* [Exercise tasks]:
A – Which kernel functions does the patch email name? List each one once.
B – Write out the patch email word for word from "On 7/25/22 13:20, Feng" to "original request size.".

On 7/25/22 13:20, Feng Tang wrote:
> kmalloc will round up the request size to a fixes size (mostly power
> of 2), so there could be a extra space than what user request, whose
> size is the actual buffer size minus original request size.
> 
> To better detect out of bound access or abuse of this space, add
> redzone sannity check for it.
> 
> And in current kernel, some kmalloc user already knows the existence
> of the space and utilize it after calling 'ksize()' to know the real
> size of the allocated buffer. So we skip the sanity check for objects
> which have been called with ksize(), as treating them as legitimate
> users.
> 
> Suggested-by: Vlastimil Babka <vbabka@suse.cz>
> Signed-off-by: Feng Tang <feng.tang@intel.com>
> ---
> Hi reviewers,
> 
> I'm not sure if I should carve out the legitimizing ksize() check
> and kzalloc() zeroing buffer to separate ones, and just put them
> together as one patch. pls let me know if you think this should be
> separated.

* [Material provided]:
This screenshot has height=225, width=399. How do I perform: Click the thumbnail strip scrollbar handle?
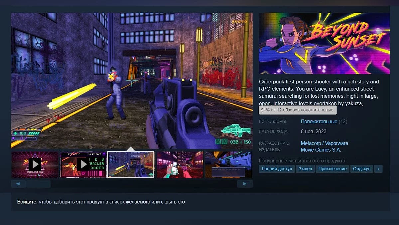pyautogui.click(x=38, y=184)

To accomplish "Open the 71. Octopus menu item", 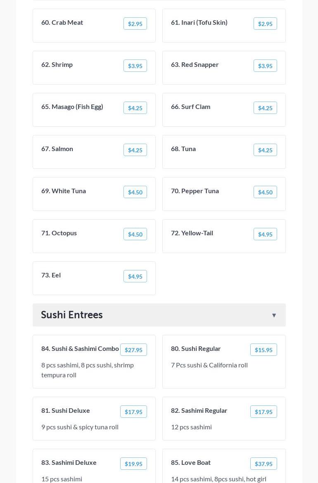I will [59, 233].
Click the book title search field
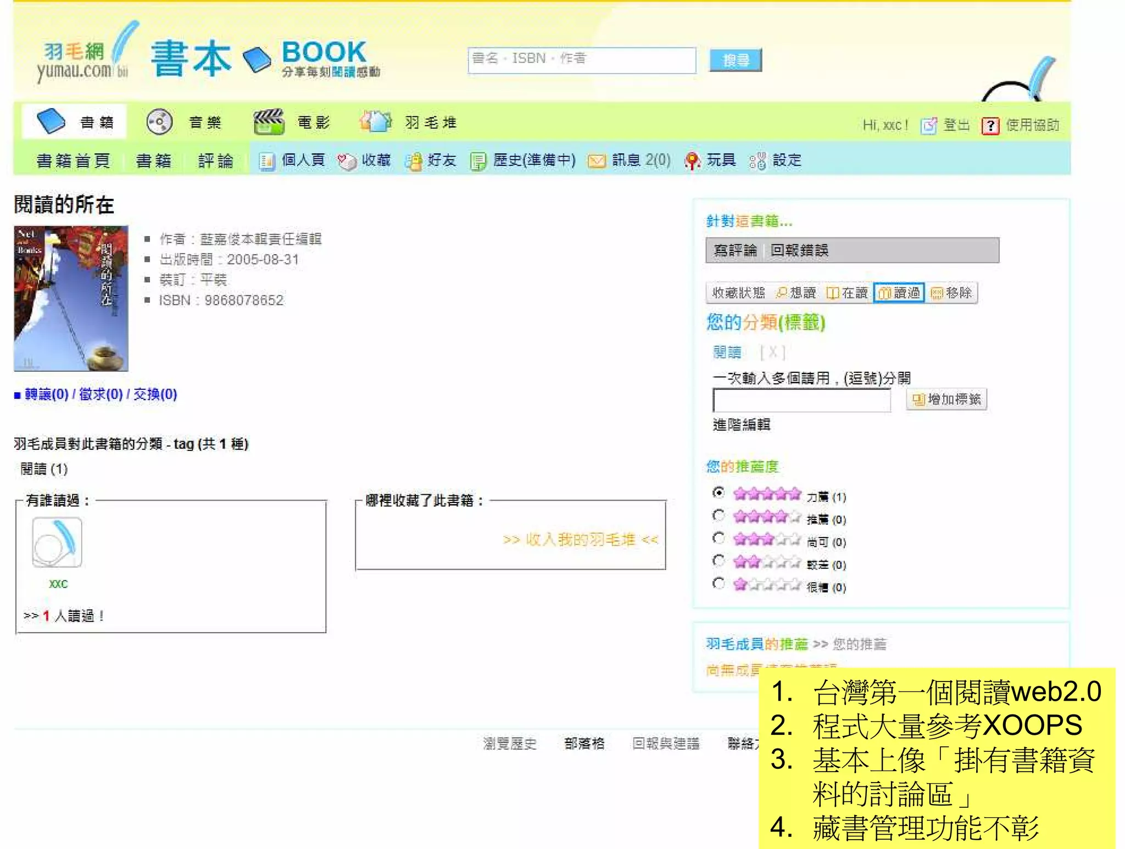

* [Answers by task]:
A –
kmalloc
ksize()
kzalloc()

B –
On 7/25/22 13:20, Feng Tang wrote:
> kmalloc will round up the request size to a fixes size (mostly power
> of 2), so there could be a extra space than what user request, whose
> size is the actual buffer size minus original request size.